◆ WHAT THE TASK ASKS
Pick out every line of the entries below where "beside" occurs, and copy those lines.

(Screenshot grounding data)
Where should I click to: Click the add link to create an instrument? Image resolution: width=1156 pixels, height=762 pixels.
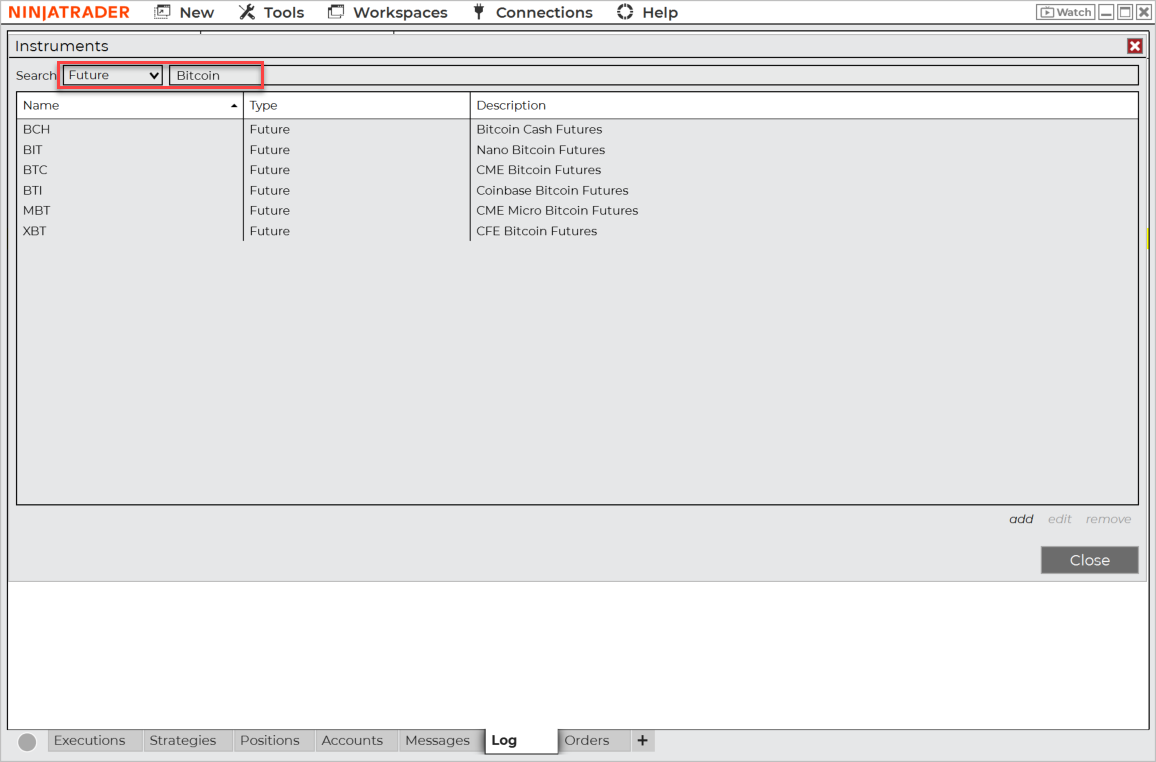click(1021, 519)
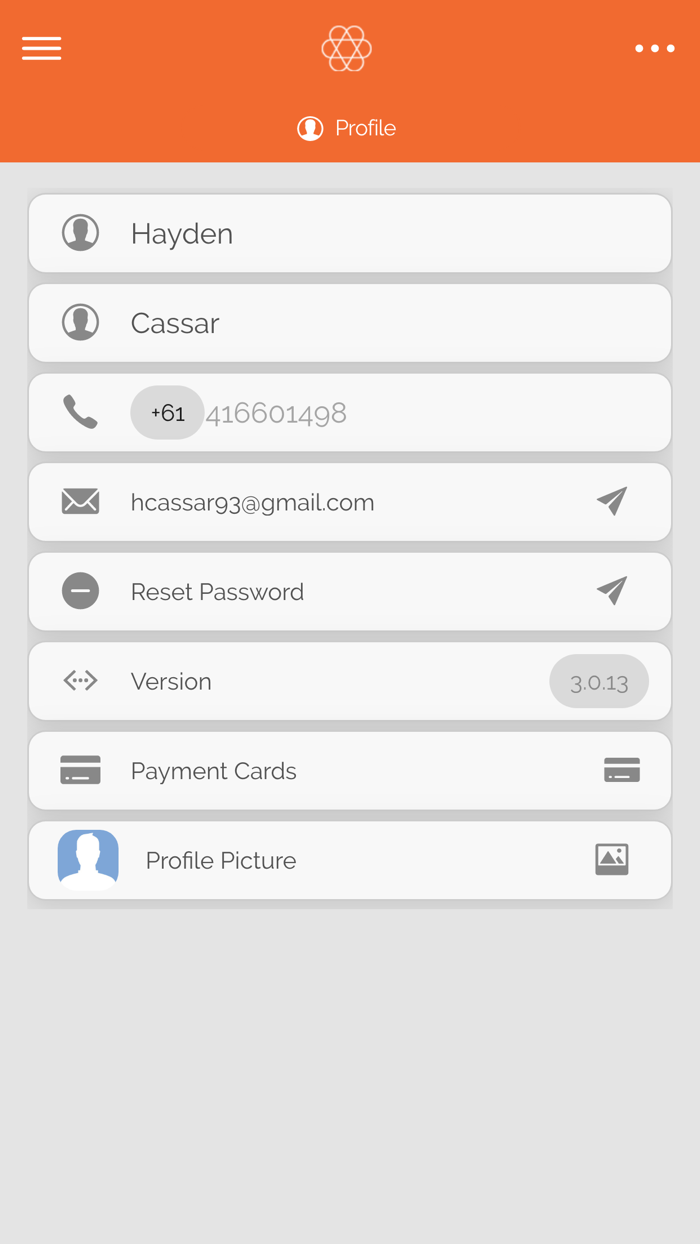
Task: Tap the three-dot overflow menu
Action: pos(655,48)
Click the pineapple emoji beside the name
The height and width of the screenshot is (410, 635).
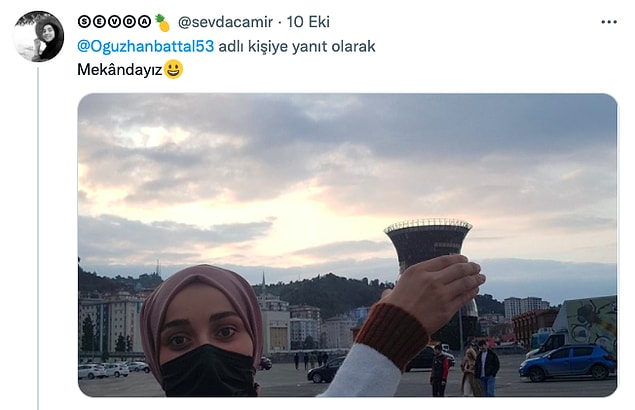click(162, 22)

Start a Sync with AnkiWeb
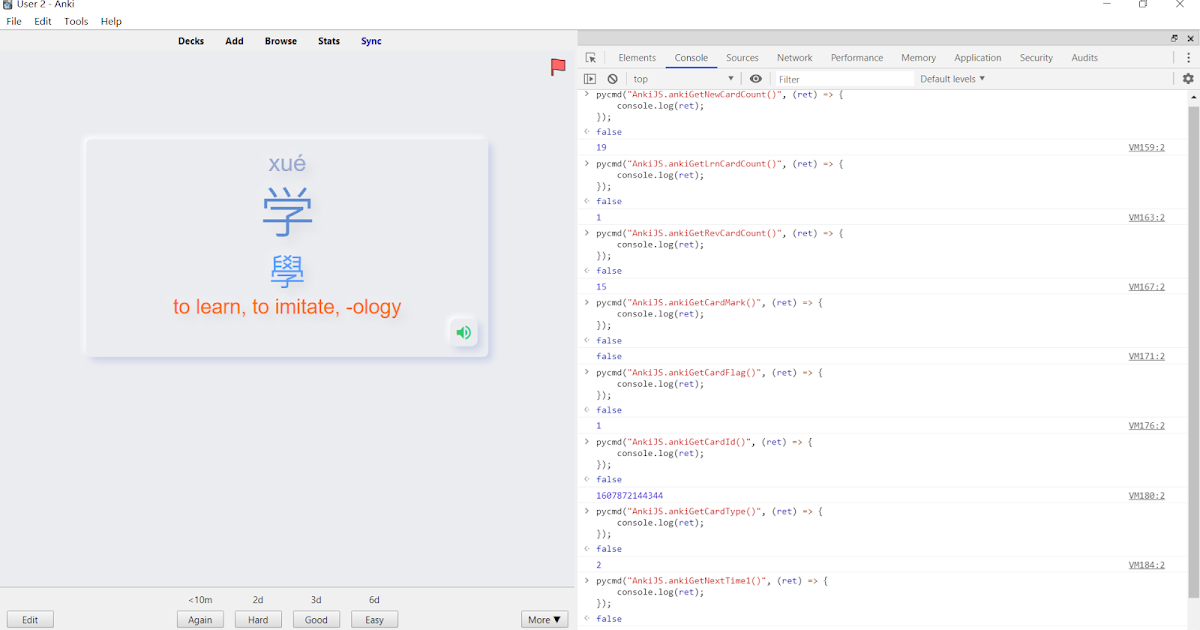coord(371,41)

...

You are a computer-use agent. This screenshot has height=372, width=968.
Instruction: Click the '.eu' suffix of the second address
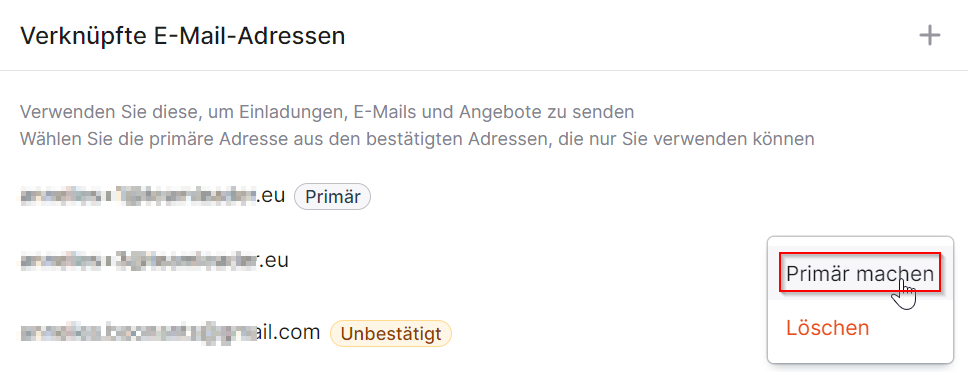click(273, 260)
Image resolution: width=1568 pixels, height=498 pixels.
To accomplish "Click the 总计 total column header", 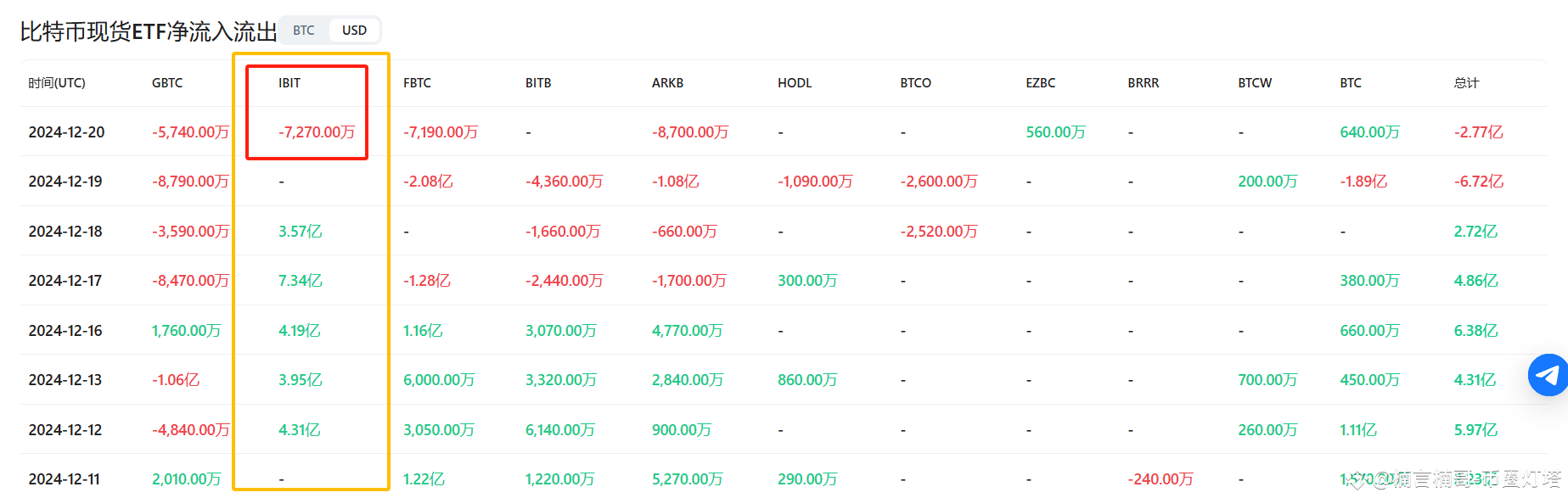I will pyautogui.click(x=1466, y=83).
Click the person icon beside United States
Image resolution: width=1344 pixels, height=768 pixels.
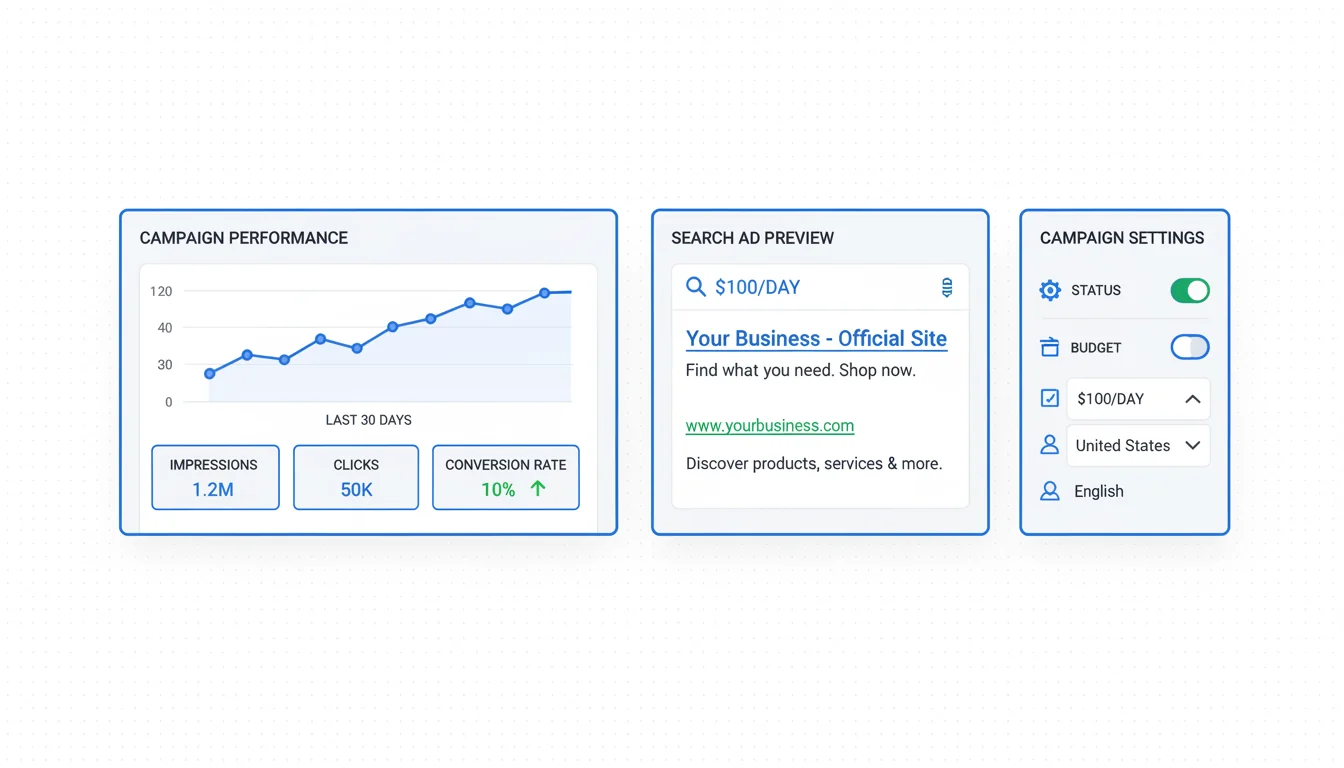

◆ RESULT FOR THIS TASK
Click the pineapple emoji beside the name
Click the person icon beside United States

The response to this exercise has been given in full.